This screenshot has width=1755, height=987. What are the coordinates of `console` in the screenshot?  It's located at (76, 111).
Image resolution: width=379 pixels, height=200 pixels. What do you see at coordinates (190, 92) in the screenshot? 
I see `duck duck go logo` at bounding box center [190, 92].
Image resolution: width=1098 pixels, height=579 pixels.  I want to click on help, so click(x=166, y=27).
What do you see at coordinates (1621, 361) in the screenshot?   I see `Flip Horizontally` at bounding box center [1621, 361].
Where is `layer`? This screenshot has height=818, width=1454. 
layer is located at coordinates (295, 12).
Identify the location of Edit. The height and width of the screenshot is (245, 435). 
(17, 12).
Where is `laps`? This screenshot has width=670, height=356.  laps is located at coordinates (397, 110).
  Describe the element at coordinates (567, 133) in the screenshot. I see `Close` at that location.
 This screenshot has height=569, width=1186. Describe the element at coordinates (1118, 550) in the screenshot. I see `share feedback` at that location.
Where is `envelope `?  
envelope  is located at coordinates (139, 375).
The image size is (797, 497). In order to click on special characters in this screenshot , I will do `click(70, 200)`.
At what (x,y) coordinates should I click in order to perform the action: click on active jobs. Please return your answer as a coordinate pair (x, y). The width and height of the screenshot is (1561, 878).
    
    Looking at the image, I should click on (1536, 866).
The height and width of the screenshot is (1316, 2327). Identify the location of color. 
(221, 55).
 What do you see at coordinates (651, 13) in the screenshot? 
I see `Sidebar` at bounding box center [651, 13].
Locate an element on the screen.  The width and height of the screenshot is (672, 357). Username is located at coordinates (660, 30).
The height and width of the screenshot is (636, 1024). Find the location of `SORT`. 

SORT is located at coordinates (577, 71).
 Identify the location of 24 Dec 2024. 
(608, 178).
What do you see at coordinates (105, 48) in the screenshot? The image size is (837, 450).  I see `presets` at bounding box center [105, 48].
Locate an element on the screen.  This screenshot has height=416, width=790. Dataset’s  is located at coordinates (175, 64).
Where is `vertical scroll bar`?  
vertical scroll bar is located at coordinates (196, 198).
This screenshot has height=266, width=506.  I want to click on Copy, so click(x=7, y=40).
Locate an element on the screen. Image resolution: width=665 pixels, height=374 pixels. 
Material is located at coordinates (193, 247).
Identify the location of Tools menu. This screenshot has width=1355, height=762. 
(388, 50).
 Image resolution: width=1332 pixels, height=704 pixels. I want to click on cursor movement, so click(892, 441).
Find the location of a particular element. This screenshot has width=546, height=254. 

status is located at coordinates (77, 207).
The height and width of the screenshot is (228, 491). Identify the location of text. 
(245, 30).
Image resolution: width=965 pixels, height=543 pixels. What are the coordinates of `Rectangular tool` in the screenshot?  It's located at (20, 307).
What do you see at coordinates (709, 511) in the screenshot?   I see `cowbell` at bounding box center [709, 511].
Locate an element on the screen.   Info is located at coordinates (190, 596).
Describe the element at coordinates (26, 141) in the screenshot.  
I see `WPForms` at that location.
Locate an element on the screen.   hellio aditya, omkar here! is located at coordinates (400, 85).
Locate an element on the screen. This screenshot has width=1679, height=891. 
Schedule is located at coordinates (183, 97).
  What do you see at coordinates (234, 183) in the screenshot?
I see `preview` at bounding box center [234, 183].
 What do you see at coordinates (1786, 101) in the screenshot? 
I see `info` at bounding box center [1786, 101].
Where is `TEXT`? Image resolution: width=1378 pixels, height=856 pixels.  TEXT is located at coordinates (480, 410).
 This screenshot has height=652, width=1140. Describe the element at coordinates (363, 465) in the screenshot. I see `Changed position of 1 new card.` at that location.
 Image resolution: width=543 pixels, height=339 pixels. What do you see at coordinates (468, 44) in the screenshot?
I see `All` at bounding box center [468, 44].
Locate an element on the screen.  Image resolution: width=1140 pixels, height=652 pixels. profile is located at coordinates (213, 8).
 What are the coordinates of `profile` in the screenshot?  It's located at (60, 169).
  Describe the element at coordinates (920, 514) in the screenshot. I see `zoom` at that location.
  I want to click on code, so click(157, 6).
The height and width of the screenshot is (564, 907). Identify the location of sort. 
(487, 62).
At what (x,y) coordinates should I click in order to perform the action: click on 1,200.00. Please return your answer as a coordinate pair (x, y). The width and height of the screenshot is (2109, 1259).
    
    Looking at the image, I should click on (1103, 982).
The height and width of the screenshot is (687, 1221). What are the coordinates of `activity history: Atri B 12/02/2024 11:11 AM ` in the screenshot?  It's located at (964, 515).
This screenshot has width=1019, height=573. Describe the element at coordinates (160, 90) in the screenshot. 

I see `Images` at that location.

----

■ Goal of the exercise
Render each line of the items above as a JSON list of strings, one string per line, and leave out any blank lines.

■ Task answer
[
  "This screenshot has width=1755, height=987. What are the coordinates of `console` in the screenshot?  It's located at (76, 111).",
  "Image resolution: width=379 pixels, height=200 pixels. What do you see at coordinates (190, 92) in the screenshot? ",
  "I see `duck duck go logo` at bounding box center [190, 92].",
  "Image resolution: width=1098 pixels, height=579 pixels.  I want to click on help, so click(x=166, y=27).",
  "What do you see at coordinates (1621, 361) in the screenshot?   I see `Flip Horizontally` at bounding box center [1621, 361].",
  "Where is `layer`? This screenshot has height=818, width=1454. ",
  "layer is located at coordinates (295, 12).",
  "Identify the location of Edit. The height and width of the screenshot is (245, 435). ",
  "(17, 12).",
  "Where is `laps`? This screenshot has width=670, height=356.  laps is located at coordinates (397, 110).",
  "  Describe the element at coordinates (567, 133) in the screenshot. I see `Close` at that location.",
  " This screenshot has height=569, width=1186. Describe the element at coordinates (1118, 550) in the screenshot. I see `share feedback` at that location.",
  "Where is `envelope `?  ",
  "envelope  is located at coordinates (139, 375).",
  "The image size is (797, 497). In order to click on special characters in this screenshot , I will do `click(70, 200)`.",
  "At what (x,y) coordinates should I click in order to perform the action: click on active jobs. Please return your answer as a coordinate pair (x, y). The width and height of the screenshot is (1561, 878).",
  "    Looking at the image, I should click on (1536, 866).",
  "The height and width of the screenshot is (1316, 2327). Identify the location of color. ",
  "(221, 55).",
  " What do you see at coordinates (651, 13) in the screenshot? ",
  "I see `Sidebar` at bounding box center [651, 13].",
  "Locate an element on the screen.  The width and height of the screenshot is (672, 357). Username is located at coordinates (660, 30).",
  "The height and width of the screenshot is (636, 1024). Find the location of `SORT`. ",
  "SORT is located at coordinates (577, 71).",
  " Identify the location of 24 Dec 2024. ",
  "(608, 178).",
  "What do you see at coordinates (105, 48) in the screenshot? The image size is (837, 450).  I see `presets` at bounding box center [105, 48].",
  "Locate an element on the screen.  This screenshot has height=416, width=790. Dataset’s  is located at coordinates (175, 64).",
  "Where is `vertical scroll bar`?  ",
  "vertical scroll bar is located at coordinates (196, 198).",
  "This screenshot has height=266, width=506.  I want to click on Copy, so click(x=7, y=40).",
  "Locate an element on the screen. Image resolution: width=665 pixels, height=374 pixels. ",
  "Material is located at coordinates (193, 247).",
  "Identify the location of Tools menu. This screenshot has width=1355, height=762. ",
  "(388, 50).",
  " Image resolution: width=1332 pixels, height=704 pixels. I want to click on cursor movement, so click(892, 441).",
  "Find the location of a particular element. This screenshot has width=546, height=254. ",
  "status is located at coordinates (77, 207).",
  "The height and width of the screenshot is (228, 491). Identify the location of text. ",
  "(245, 30).",
  "Image resolution: width=965 pixels, height=543 pixels. What are the coordinates of `Rectangular tool` in the screenshot?  It's located at (20, 307).",
  "What do you see at coordinates (709, 511) in the screenshot?   I see `cowbell` at bounding box center [709, 511].",
  "Locate an element on the screen.   Info is located at coordinates (190, 596).",
  "Describe the element at coordinates (26, 141) in the screenshot.  ",
  "I see `WPForms` at that location.",
  "Locate an element on the screen.   hellio aditya, omkar here! is located at coordinates (400, 85).",
  "Locate an element on the screen. This screenshot has width=1679, height=891. ",
  "Schedule is located at coordinates (183, 97).",
  "  What do you see at coordinates (234, 183) in the screenshot?",
  "I see `preview` at bounding box center [234, 183].",
  " What do you see at coordinates (1786, 101) in the screenshot? ",
  "I see `info` at bounding box center [1786, 101].",
  "Where is `TEXT`? Image resolution: width=1378 pixels, height=856 pixels.  TEXT is located at coordinates (480, 410).",
  " This screenshot has height=652, width=1140. Describe the element at coordinates (363, 465) in the screenshot. I see `Changed position of 1 new card.` at that location.",
  " Image resolution: width=543 pixels, height=339 pixels. What do you see at coordinates (468, 44) in the screenshot?",
  "I see `All` at bounding box center [468, 44].",
  "Locate an element on the screen.  Image resolution: width=1140 pixels, height=652 pixels. profile is located at coordinates (213, 8).",
  " What are the coordinates of `profile` in the screenshot?  It's located at (60, 169).",
  "  Describe the element at coordinates (920, 514) in the screenshot. I see `zoom` at that location.",
  "  I want to click on code, so click(157, 6).",
  "The height and width of the screenshot is (564, 907). Identify the location of sort. ",
  "(487, 62).",
  "At what (x,y) coordinates should I click in order to perform the action: click on 1,200.00. Please return your answer as a coordinate pair (x, y). The width and height of the screenshot is (2109, 1259).",
  "    Looking at the image, I should click on (1103, 982).",
  "The height and width of the screenshot is (687, 1221). What are the coordinates of `activity history: Atri B 12/02/2024 11:11 AM ` in the screenshot?  It's located at (964, 515).",
  "This screenshot has width=1019, height=573. Describe the element at coordinates (160, 90) in the screenshot. ",
  "I see `Images` at that location."
]